Since there is nothing in the record to indicate that this net income was a result of some improper financial or statistical arrangement, we must determine whether this surplus should have been used for some charitable purpose. The statistical chart set forth above permits us to conclude that Point Park could not have significantly increased its student aid during the period without additional borrowing which, in turn, would have worked to the disadvantage of its charitable purpose. We also note that if Point Park had been forced to pay interest on its purchase of realty and personalty in 1961, the net income of $49,870 would have been completely wiped out. This

[ 23 Pa. Commw. Page 378]

    point, it seems to us, proves that the courts cannot design a rigid formula for these cases. We cannot evaluate whether an applicant qualifies for tax-exempt status without looking at all of the facts. It is obvious that Point Park has increased its student aid each year and its income has not increased with any regularity.

The City and County taxing authorities rely heavily upon Robert Morris, Supra. In Robert Morris the founders of the school sold their stock (representing the proprietary school's value as a going concern) to the nonprofit corporation for $400,000, plus the assumption of $385,000 of existing debt. In the instant case the value of the going concern was given to Point Park. Point Park assumed no debt of Carjonon, BTC or the Finkelhors. In Robert Morris the founders sold the stock of their landholding company to the college for $239,000 and the assumption of corporate liabilities in the amount of $1,016,000, including notes and mortgages with interest ranging from 6% to 9%. In this case, Carjonon sold the Woodwell Building for $840,000 on an interest-free installment land purchase agreement over a ten-year period. There was no assumption of the mortgage and there was no interest paid by Point Park. In Robert Morris the founders' management company was paid $72,000 for three years. Point Park had no such contract.

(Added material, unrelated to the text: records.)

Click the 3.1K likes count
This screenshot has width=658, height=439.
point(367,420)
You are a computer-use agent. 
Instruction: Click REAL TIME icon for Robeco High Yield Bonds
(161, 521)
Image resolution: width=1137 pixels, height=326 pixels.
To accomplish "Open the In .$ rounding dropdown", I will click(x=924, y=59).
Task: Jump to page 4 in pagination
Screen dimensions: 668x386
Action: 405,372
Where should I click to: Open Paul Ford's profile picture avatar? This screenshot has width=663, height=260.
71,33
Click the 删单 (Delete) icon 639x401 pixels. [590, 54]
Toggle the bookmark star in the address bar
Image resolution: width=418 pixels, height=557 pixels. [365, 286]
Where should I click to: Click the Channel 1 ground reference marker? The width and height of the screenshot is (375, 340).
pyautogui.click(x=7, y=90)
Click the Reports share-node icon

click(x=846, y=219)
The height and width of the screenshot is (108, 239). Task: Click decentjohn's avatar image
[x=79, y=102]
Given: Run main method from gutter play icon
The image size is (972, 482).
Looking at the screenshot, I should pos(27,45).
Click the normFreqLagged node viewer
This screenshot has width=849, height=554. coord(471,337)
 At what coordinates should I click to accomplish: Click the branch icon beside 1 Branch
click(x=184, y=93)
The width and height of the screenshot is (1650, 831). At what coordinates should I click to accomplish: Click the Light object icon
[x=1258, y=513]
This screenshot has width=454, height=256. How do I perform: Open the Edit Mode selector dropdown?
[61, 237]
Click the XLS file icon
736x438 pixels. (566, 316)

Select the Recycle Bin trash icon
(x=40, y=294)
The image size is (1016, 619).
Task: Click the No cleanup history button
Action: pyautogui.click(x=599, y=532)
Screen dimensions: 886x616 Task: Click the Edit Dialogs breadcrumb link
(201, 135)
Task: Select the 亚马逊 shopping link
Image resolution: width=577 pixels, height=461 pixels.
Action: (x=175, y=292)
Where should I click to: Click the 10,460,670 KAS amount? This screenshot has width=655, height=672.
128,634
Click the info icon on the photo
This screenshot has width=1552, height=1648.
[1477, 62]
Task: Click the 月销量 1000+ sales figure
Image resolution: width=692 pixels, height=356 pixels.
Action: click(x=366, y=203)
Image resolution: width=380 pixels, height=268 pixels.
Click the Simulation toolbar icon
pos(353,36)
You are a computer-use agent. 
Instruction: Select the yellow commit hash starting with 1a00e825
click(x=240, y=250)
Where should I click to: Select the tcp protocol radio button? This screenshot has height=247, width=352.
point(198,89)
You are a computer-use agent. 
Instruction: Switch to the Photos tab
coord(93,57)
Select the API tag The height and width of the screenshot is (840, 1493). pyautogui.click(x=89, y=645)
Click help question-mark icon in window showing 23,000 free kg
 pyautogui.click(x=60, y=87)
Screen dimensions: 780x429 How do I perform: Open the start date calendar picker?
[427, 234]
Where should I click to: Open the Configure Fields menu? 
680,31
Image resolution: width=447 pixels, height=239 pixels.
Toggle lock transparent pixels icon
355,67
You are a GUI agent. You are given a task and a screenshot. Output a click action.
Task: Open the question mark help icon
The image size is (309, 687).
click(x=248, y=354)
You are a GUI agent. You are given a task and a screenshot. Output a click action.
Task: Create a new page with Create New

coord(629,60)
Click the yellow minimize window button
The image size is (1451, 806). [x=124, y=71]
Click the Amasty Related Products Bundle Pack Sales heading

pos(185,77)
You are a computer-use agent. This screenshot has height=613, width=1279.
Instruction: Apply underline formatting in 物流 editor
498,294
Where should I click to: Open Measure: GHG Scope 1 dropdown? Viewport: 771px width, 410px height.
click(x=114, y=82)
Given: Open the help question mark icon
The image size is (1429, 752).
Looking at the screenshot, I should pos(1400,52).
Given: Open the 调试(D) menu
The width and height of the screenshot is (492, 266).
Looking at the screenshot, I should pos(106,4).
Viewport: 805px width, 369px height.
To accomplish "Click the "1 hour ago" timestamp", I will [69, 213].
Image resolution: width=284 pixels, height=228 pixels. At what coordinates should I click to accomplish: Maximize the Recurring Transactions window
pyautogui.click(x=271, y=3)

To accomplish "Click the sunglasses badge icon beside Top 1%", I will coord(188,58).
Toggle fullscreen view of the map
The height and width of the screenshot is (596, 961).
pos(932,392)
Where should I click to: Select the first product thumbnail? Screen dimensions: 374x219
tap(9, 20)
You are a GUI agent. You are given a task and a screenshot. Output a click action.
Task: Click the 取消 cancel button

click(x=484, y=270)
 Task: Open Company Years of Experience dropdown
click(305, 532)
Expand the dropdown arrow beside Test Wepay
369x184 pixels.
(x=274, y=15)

In Robert Morris the college accumulated substantial unallocated surpluses from its operations, but Point Park has not had two successive years in which it accumulated a surplus. In Robert Morris, the college allocated about 1% of its revenues for student aid whereas, in this case, depending upon how one views the statistics, student aid ranged from three to nine percent. Point Park has granted as much student aid as it reasonably could from its net profit and none of the students' tuitions and fees have been used for the personal benefit of the founders except for salaries and the reasonable purchase price of realty and personalty.

[ 23 Pa. Commw. Page 379]

In summary we conclude that Point Park was founded, endowed and maintained as a public charity and that the record supports its characterization as an "eleemosynary institution." It is, therefore, entitled to tax-exempt status for realty tax purposes.

The order of the Court of Common Pleas of Allegheny County is reversed.